Wikiartmap: putting art on the map

Imatge d'un usuari del Wikiartmap que consulta el servei a la seva tauleta digital a l’entorn del CaixaForum.

© Albert Armengol
A Wikiartmap user consults the service on his digital tablet in the area near CaixaForum.

Maite Oliva, the driving force behind Wikiartmap, tells us that it all began three years ago when she was curating a series of open-air photography exhibitions and realised that there was no tool for disseminating the creative work that is shown in public spaces. That tool is now the newly-launched Wikiartmap. But it is more than that. “It’s a global platform where people can advise and enter content to put on the map any information relating to art, creativity and historic and cultural heritage that is accessible and outdoors,” explains Oliva.

This young lady from Figueres has taken Wikipedia and Google as her reference points “because of their vision when creating new tools that other people can then use to develop other applications”. That is precisely what she has done, using Google maps and texts from the free online encyclopaedia.

Her project was always intended to be global. “If the tools allow it, why limit it? There were already maps for specific organisations, but this project wants to go much further, with an international reach and dynamic content.” The platform will soon be accessible in six languages: Catalan, Spanish, French, English, Italian and Portuguese.

Oliva is well aware that this is a collective effort and she emphasises that she and her team have only laid the first stone of a project that will grow through everyone’s contributions. “I think it will be useful for helping artists to spread their work. We also provide statistics that can be useful to various organisations and players on the arts scene. It will also help to spread heritage. All the tools can be freely used by any user.”

Wikiartmap is on social networks such as Facebook, Twitter and Google+, and it will also work on its own social network to allow users to share and follow content or to illustrate their own blogs with maps. Everyone is invited to take part in constructing this art dictionary: the developers point out that “it doesn’t have to be perfect; it’s about wanting to describe our cultural heritage that is there for everyone”. However, neutrality is advised, although we all know that in this domain “what is crucial for some is questionable for others”.

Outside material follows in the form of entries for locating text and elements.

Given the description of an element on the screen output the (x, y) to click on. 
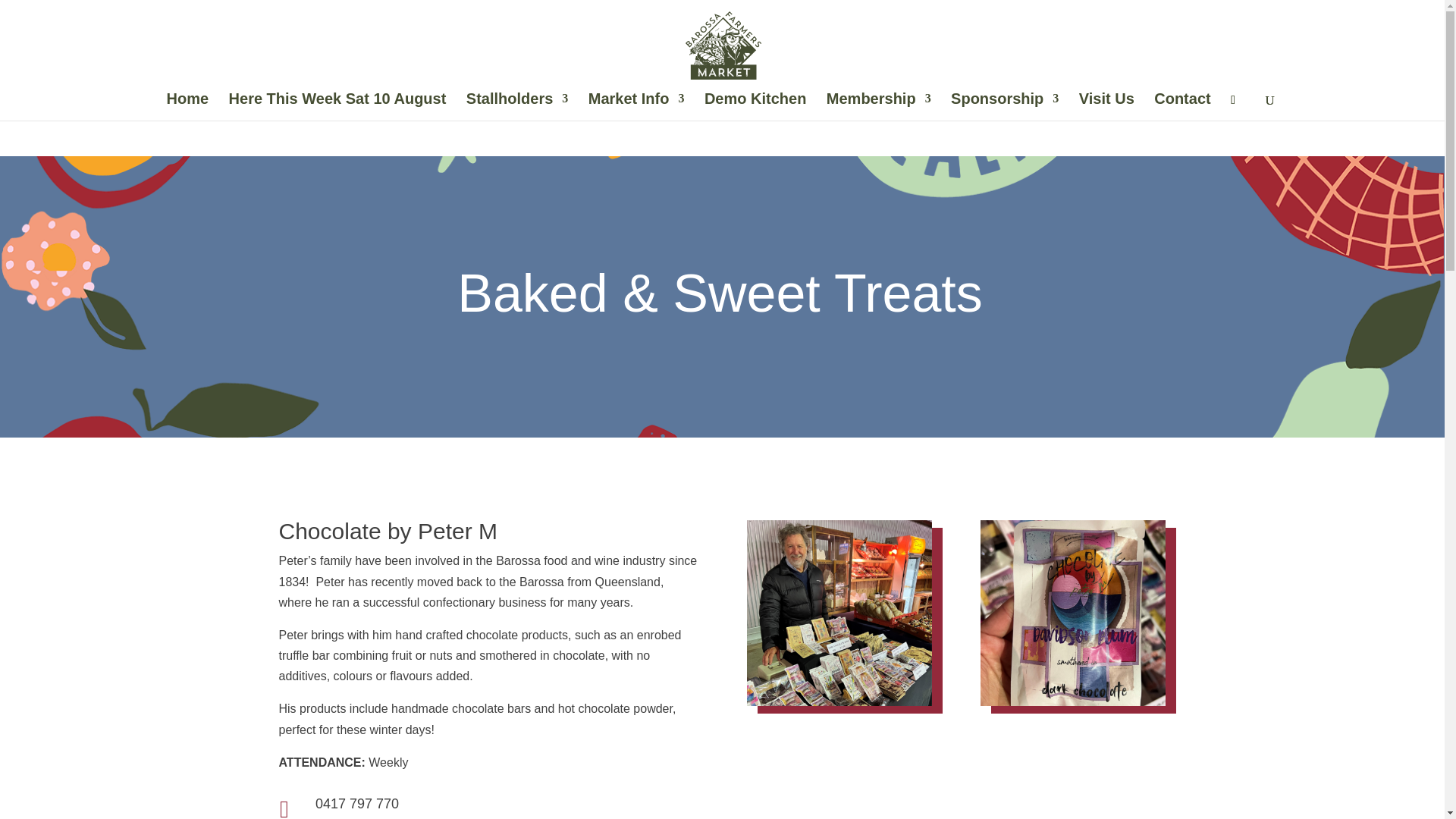
Home (188, 106)
Demo Kitchen (755, 106)
Market Info (636, 106)
Membership (879, 106)
Sponsorship (1004, 106)
Visit Us (1106, 106)
Contact (1181, 106)
Stallholders (516, 106)
Here This Week Sat 10 August (337, 106)
Given the description of an element on the screen output the (x, y) to click on. 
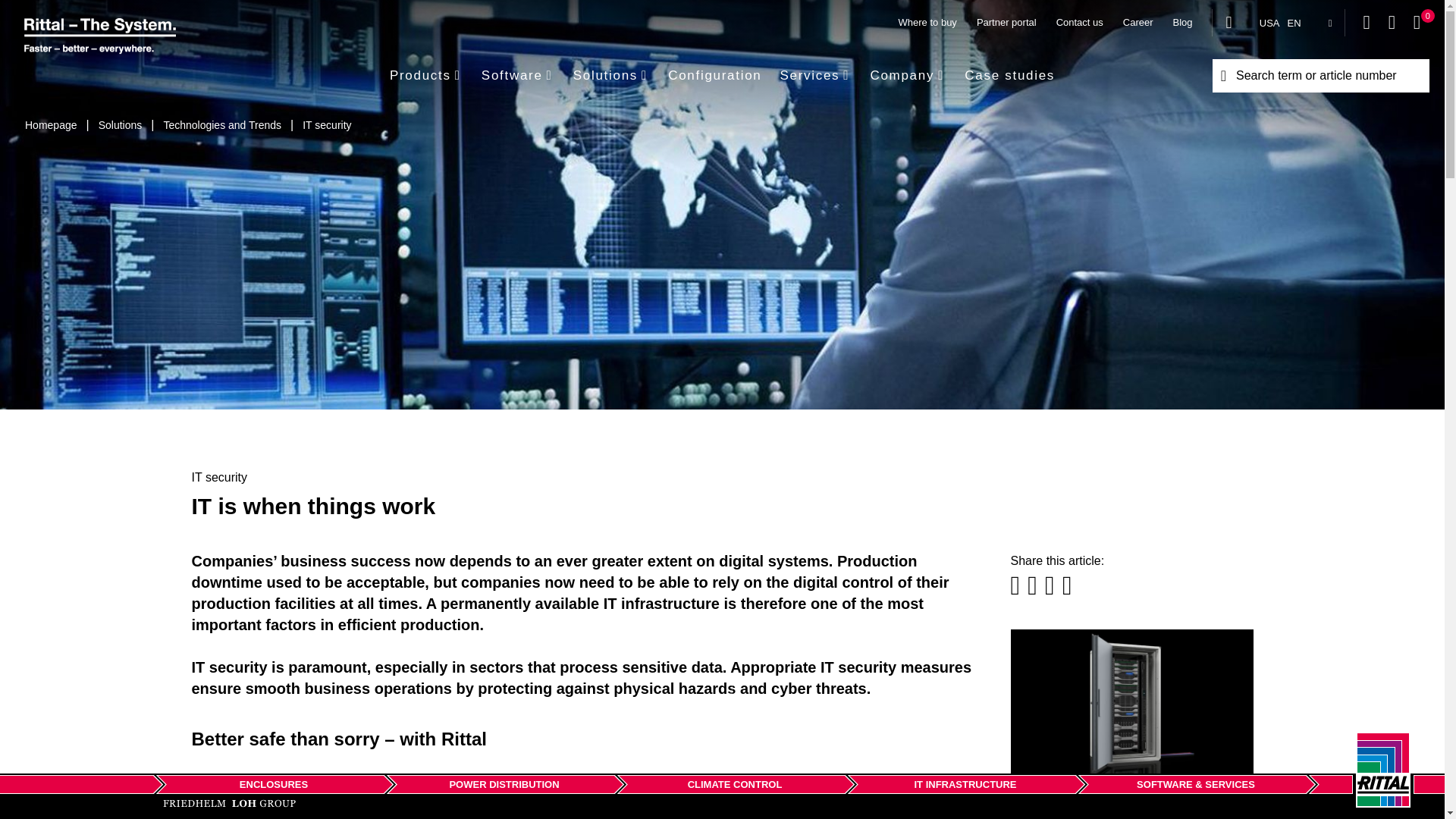
Products (430, 75)
Partner portal (1006, 22)
Case studies (1009, 75)
Friedhelm Loh Group (229, 803)
Technologies and Trends (221, 124)
Solutions (611, 75)
Solutions (119, 124)
Software (517, 75)
Company (907, 75)
Career (1138, 22)
Configuration (714, 75)
IT security (326, 124)
Where to buy (927, 22)
Services (815, 75)
Contact us (1079, 22)
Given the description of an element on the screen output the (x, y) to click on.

Oliva was always very clear about this aspect of free use of her project and she insists that “the authorities must support open content”. Wikiartmap is a tool that is operated under a Creative Commons licence and incorporates and ­restructures existing content from Wikipedia and its Catalan language version, Viquipèdia. It also allows users to add new content, referencing them on the map and cross-referencing them. To make the tool a really good source of information, a mechanism has been created to review the content suggested by users.

Various categories have been created to help navigate all this information, and they give an idea of the project’s scale: architecture, sculpture, wallcovering, sketch, sound creation, festivals, urban exhibitions, etc. The contents are located on the map and the user can search by place, genre or keyword. The map always displays 100 entries ordered by popularity, never by any quality criteria. The information files open up on the map itself so that the user never loses the location.

Captura de pantalla amb una de les pàgines de WikiArtMap sobre el Museu Picasso.

@ Albert Armengol
Screenshot with one of the pages on the Picasso Museum.

To give an example: if you want to know where all of Gaudí’s works in Barcelona and its surrounding areas are, you can either click on the map, enter the architect’s surname or type in modernisme. The information that comes up will be pictures and texts that already exist online, but you will have come to it via a different route. In other words, this is not an encyclopaedia compiled for specialists; its basic purpose is to disseminate and provide access to these contents. Its dynamic structure also makes it a useful tool for finding out about the latest artistic events, even if they are ephemeral, like exhibitions or happenings.

The initiative was publicised this spring at the Santa Mònica Arts Centre in Barcelona and is supported by the Spanish Ministry of Culture, Girona Provincial Government, the Girona Costa Brava Tourist Board, Figueres Town Council and the Pyrenees-Mediterranean Euroregion. In order to continue to move forward it is working to secure the support of private partners who see opportunities in the tourism and arts industry.